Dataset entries

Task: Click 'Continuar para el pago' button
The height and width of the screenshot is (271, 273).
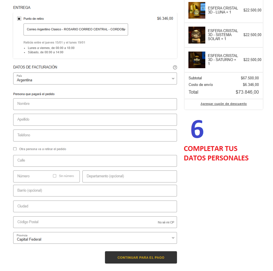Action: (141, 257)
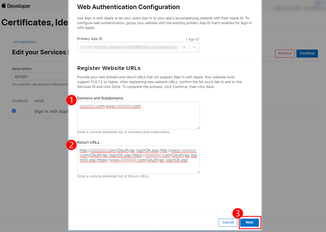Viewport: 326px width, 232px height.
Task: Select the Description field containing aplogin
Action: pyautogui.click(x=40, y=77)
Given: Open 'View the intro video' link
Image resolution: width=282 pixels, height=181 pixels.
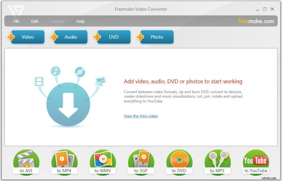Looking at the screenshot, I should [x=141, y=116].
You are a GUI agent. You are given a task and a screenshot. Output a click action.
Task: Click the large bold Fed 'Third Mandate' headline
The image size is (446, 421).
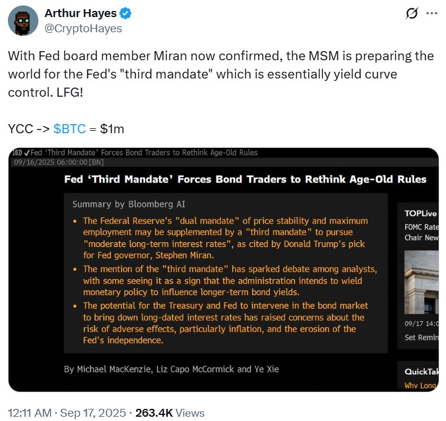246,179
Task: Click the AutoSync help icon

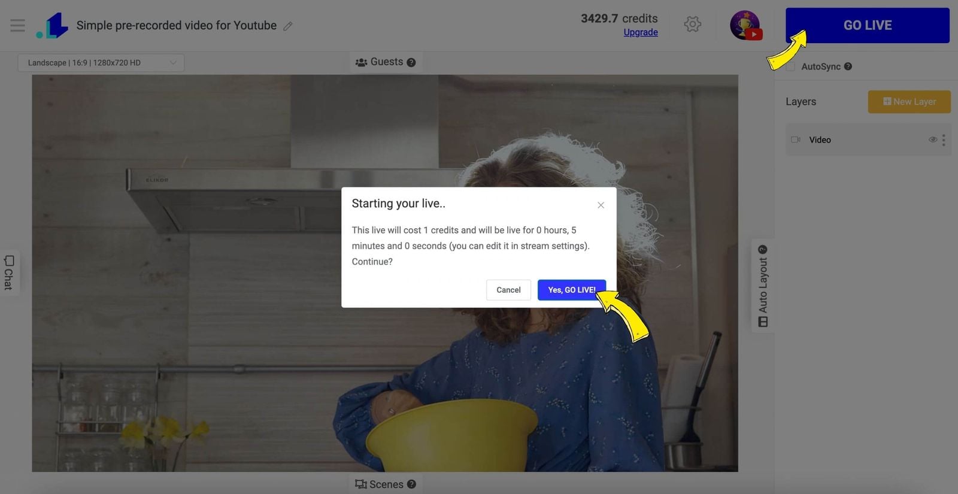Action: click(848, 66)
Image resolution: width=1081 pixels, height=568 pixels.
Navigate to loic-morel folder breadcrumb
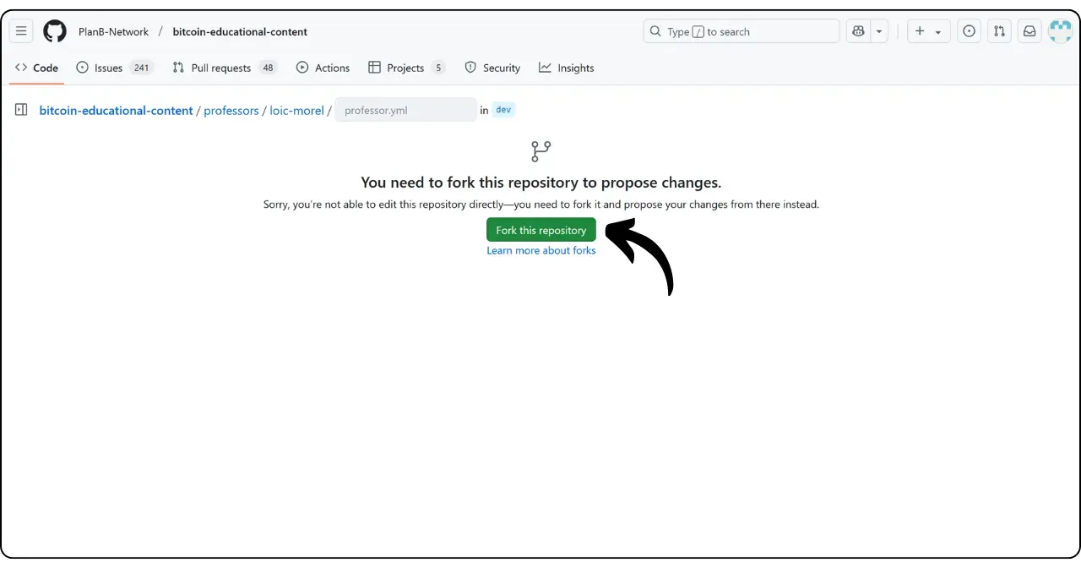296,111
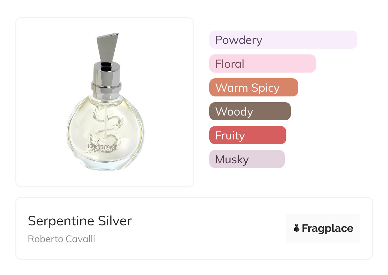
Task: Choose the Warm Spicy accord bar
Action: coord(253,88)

Activity
In the copy, include all records verbatim but no images.

Exercise solution
Task: Click 'Continuar para el pago' button
The height and width of the screenshot is (271, 273).
Action: (141, 257)
Viewport: 326px width, 232px height.
Task: Select the Description field containing aplogin
Action: pyautogui.click(x=40, y=77)
Given: Open 'View the intro video' link
Image resolution: width=282 pixels, height=181 pixels.
Looking at the screenshot, I should [x=141, y=116].
You are a GUI agent. You are given a task and a screenshot. Output a click action.
Task: Click the large bold Fed 'Third Mandate' headline
The image size is (446, 421).
246,179
Task: Click the AutoSync help icon

Action: click(848, 66)
Image resolution: width=1081 pixels, height=568 pixels.
Navigate to loic-morel folder breadcrumb
296,111
Task: Choose the Warm Spicy accord bar
Action: coord(253,88)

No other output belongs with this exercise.